I had the opportunity to meet Mark several times in my youth at baseball card shows. He was everything you would expect him to be. There was no character he became when he stepped out of the dugout or in front of a TV camera, Mark was Mark, all the time, everytime. He was friendly, simple, exuberant and as happy a human being as any I’ve met. And now he’s gone, at 54 years old. His career and his life both having ended far too early.
According to published reports Fidrych was killed Monday when a 10-wheel dumptruck he was repairing slipped off a jack, crushing him at his farm in Massachusetts. He owned a trucking company, at which he was a hands on owner to say the least. After baseball he briefly owned a swimming pool company, farmed, did construction work – the kind of life many of us would live in anguish and frustration knowing that we were once a dominant starting pitcher in the major leagues, reduced to this menial labor.
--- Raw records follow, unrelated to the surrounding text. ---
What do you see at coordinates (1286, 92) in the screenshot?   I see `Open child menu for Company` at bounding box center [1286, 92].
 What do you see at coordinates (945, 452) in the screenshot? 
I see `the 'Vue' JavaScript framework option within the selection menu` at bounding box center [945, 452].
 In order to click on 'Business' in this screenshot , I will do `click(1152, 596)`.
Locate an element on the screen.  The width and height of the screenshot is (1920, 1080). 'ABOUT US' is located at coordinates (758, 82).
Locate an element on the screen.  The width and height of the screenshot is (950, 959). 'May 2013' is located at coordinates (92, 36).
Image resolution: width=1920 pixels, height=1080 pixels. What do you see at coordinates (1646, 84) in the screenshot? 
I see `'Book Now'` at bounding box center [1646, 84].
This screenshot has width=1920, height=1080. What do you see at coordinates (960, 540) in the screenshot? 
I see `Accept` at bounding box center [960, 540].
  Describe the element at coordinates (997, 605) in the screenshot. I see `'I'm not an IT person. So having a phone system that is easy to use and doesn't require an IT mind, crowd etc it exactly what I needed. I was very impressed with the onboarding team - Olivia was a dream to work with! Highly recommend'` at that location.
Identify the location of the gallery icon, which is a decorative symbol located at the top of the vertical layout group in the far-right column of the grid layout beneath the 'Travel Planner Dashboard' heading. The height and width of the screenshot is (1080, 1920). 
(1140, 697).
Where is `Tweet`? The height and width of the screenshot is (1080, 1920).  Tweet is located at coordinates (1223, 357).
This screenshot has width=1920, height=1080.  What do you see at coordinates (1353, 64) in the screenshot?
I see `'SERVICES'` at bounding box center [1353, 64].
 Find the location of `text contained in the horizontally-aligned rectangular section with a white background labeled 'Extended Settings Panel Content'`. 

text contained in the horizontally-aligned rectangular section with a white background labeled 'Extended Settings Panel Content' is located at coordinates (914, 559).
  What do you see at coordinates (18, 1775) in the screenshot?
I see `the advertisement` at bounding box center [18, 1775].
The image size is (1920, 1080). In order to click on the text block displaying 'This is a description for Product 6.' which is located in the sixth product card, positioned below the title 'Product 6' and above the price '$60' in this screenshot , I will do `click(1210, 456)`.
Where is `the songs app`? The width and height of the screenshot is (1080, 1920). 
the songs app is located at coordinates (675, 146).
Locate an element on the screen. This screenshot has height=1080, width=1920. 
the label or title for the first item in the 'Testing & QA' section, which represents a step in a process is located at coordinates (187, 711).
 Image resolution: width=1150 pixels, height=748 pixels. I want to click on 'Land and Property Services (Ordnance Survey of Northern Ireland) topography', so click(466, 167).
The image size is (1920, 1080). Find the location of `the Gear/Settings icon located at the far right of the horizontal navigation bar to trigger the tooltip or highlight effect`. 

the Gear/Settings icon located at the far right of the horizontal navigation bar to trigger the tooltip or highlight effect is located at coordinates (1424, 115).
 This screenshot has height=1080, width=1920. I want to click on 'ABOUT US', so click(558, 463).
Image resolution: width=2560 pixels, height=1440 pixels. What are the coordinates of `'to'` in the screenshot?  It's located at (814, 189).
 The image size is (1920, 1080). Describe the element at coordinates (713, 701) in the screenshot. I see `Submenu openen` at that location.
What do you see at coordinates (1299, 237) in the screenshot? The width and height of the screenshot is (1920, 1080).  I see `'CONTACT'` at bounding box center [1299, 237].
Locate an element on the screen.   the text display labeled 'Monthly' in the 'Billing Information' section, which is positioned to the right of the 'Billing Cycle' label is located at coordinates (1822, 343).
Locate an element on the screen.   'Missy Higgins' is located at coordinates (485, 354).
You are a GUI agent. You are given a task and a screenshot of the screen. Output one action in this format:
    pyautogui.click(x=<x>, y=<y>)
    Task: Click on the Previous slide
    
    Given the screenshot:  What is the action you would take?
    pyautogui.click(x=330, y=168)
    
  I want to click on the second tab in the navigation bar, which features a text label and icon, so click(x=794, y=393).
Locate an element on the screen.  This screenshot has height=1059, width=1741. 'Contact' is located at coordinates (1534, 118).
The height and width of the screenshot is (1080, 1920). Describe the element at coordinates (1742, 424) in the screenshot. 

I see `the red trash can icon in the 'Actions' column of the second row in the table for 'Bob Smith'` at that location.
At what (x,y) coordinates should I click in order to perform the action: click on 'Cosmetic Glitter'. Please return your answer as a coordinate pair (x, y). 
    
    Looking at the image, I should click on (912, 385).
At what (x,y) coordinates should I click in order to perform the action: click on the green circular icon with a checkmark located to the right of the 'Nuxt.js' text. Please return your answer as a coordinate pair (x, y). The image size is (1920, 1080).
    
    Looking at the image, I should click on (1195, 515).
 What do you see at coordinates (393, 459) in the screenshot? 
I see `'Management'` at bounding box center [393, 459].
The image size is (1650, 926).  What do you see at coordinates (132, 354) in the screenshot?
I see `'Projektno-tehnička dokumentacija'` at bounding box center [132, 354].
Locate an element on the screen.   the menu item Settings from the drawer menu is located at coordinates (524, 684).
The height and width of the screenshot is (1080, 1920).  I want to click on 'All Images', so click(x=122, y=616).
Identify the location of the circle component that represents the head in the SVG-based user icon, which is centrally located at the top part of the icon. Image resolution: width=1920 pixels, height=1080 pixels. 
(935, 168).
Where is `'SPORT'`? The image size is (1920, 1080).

If Mark did feel that pain, he never showed it. In the times I met him, spoke with him, he wore a smile so big you could have landed a plane on it. In every interview clip I’ve come across from his post-MLB days I have yet to find a shot of him looking anything but ecstatic. Some people are born with the innate ability to simply be happy, through bad luck and misfortune, even in the extreme. Mr. Fidrych seems to qualify here.
It was his jovial ways that endeared him to the city of Detroit as much as his crippling slider, if not more so. It was not only in Detroit however that his popularity blossomed. In 1976 Fidrych pitched 17 consecutive games in front of a sold-out crowd, home and away. His June 28th start against the New York Yankees on ABC’s now defunct Monday Night Baseball remains the highest rated broadcast in the thirteen year history of the series. He appeared on national TV and radio shows, was the first athlete to appear on the cover of Rolling Stone magazine, he even appeared on Sesame Street. For one summer the country was addicted to the bird.
The following spring he tore up his knee trying to hop a fence in Lakeland. He had the surgeries, he did the rehab, but it never healed right, leading to him favoring his leg and putting additional stress on his right shoulder. That lead to a myriad of arm troubles that limited him to only a handful of appearances over the next few seasons. He attempted a comeback with his hometown Red Sox in 1983, but he never got past AAA Pawtucket.
I always wonder what to say when a man returns to the earth before his time. I struggle to sum up the complicated emotions at play. So in this case I’ll take a page out of Mark’s book – I’ll just keep smiling and talking to the baseball.